Поставленная задача A: Масштабируйте строки перечня от строки с «Image resolution: width=501» до строки с «Action: [245, 149]» включительно. Приведите их заново целиком, вместе с запросами, умножив каждое число в ответах (координаты) на 0,3 и округлив до целого, причем половины округляются в большую сторону.

Отрывок:
▬▬▬

Кнопф опять испуганно озирается по сторонам.
— Что? — заплетающимся языком произносит он. — Кто это?
— Харя немытая! — говорю я еще более грозно. — Ты еще имеешь наглость задавать вопросы?.. Мне, своему начальнику?! Ты должен стоять по стойке «смирно» и молчать, когда я с тобой говорю!
Кнопф таращится на свой дом, со стороны которого звучит голос. Все окна закрыты, и ни в одном нет света. Дверь тоже закрыта. Трубу на стене ему не видно.
— Руки по швам, федьфебельская морда! — гневно повторяю я, — Так-то ты исполняешь свой долг? Разве я для того дал тебе офицерские нашивки и саблю, чтобы ты осквернял камни, предназначенные для кладбища? Для Божьей нивы?.. — И еще резче, «с оттяжкой»: Смирррнааа! Подлый пакостник и богохульник!
Команда производит магическое действие: Кнопф стоит, вытянув руки по швам. В его широко раскрытых глазах отражается луна.
— Кнопф! — продолжаю я голосом привидения. — Если я еще раз застукаю тебя здесь, ты будешь разжалован в рядовые! Ты понял меня, ходячее клеймо позора немецкой армии и союза фельдфебелей запаса?
Кнопф слушает, вытянув шею, как собака, страдающая сомнамбулизмом.
— Кайзер?.. — полушепотом произносит он.
— Застегивай штаны и проваливай! — зловещим шепотом отвечаю я. — И не забудь: еще одно свинство — и ты будешь разжалован и кастрирован! Да, и кастрирован! А теперь пошел вон, крыса тыловая! Бегом марш!!
Кнопф, как побитый пес, плетется к двери
------------------------------------
Поздно ночью я слышу, как возвращается Кнопф. Судя по звуку шагов, надрался он прилично. Мне сегодня совсем не до воспитательной работы, но именно поэтому я и иду к водосточной трубе. Кнопф останавливается в воротах и, как старый солдат, оценивает боевую обстановку. Вокруг все тихо. Он осторожно подходит к обелиску. Я, конечно же, не ожидал, что федьфебель запаса оставит свою пагубную привычку после первого же предупредительного выстрела. Вот он стоит в боевой готовности перед памятником и прислушивается. Затем на всякий случай делает еще один, контрольный осмотр подступов к объекту. После этого прибегает к военной хитрости: сделав вид, что расстегивает ширинку, он в последний раз вслушивается в тишину. Наконец, убедившись, что все спокойно, он с торжествующей ухмылкой в моржовых усах занимает позицию перед обелиском и начинает очередной акт кощунства.
— Кно-опф!.. — возглашаю я через трубу гнусавым заунывным голосом. — Ты опять за свое, скотина?.. Ведь я предупреждал тебя!

▬▬▬

Поставленная задача B:
Ответьте на вопросы по отрывку:
(i) Что сказано об окнах дома, со стороны которого звучит голос?
(ii) Какое слово Кнопф произносит полушепотом?
(iii) По чему рассказчик судит о том, что Кнопф, вернувшись поздно ночью, изрядно пьян?

Записи для упражнения:
▬▬▬

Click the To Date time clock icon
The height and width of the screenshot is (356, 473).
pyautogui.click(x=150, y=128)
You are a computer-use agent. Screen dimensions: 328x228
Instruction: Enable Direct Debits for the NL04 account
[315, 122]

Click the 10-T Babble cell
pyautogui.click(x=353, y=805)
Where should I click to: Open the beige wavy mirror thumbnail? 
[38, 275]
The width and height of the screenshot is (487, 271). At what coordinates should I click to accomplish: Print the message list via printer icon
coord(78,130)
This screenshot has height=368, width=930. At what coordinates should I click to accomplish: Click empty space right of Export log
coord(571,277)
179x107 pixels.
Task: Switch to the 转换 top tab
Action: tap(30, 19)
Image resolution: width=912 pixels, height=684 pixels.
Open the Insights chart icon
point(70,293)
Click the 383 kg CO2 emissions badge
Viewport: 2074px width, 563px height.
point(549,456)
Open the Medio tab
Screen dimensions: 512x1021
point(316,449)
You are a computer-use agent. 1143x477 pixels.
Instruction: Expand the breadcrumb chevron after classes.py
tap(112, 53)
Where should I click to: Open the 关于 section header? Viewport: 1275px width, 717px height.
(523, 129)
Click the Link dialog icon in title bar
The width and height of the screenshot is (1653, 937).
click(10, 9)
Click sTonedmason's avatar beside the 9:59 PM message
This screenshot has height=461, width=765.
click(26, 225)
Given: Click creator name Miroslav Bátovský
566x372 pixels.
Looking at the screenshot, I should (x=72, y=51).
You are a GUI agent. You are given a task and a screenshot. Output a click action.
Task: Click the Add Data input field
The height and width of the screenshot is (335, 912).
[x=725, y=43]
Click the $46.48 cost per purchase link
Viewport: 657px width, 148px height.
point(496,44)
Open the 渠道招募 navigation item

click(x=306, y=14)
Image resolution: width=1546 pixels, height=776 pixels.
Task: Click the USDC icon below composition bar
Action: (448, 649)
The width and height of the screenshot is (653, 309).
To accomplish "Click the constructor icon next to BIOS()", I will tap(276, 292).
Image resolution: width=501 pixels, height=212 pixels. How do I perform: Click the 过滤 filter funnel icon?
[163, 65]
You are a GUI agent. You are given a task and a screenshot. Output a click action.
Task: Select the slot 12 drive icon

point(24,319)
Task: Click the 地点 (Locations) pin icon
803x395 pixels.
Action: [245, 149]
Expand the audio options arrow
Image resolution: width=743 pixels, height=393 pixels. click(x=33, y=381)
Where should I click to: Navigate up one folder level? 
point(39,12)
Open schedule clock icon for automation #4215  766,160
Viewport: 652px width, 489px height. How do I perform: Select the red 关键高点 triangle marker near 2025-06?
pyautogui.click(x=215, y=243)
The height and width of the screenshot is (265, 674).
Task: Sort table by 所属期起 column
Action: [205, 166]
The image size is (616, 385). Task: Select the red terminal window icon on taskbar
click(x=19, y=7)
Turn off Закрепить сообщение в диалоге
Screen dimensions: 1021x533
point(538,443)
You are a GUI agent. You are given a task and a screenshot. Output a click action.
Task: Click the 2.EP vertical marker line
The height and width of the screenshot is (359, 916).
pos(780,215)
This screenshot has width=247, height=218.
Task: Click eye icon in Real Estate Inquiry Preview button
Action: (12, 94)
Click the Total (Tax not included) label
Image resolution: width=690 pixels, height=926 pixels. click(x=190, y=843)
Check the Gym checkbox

▬▬▬

Полный ответ A:
Image resolution: width=501 pixels, height=212 pixels. How do I perform: Click the 过滤 filter funnel icon?
[49, 20]
You are a GUI agent. You are given a task and a screenshot. Output a click action.
Task: Select the slot 12 drive icon

point(7,96)
Task: Click the 地点 (Locations) pin icon
803x395 pixels.
Action: [74, 45]

Полный ответ B:
(i) Все окна закрыты, и ни в одном нет света.
(ii) «Кайзер?..»
(iii) По звуку шагов.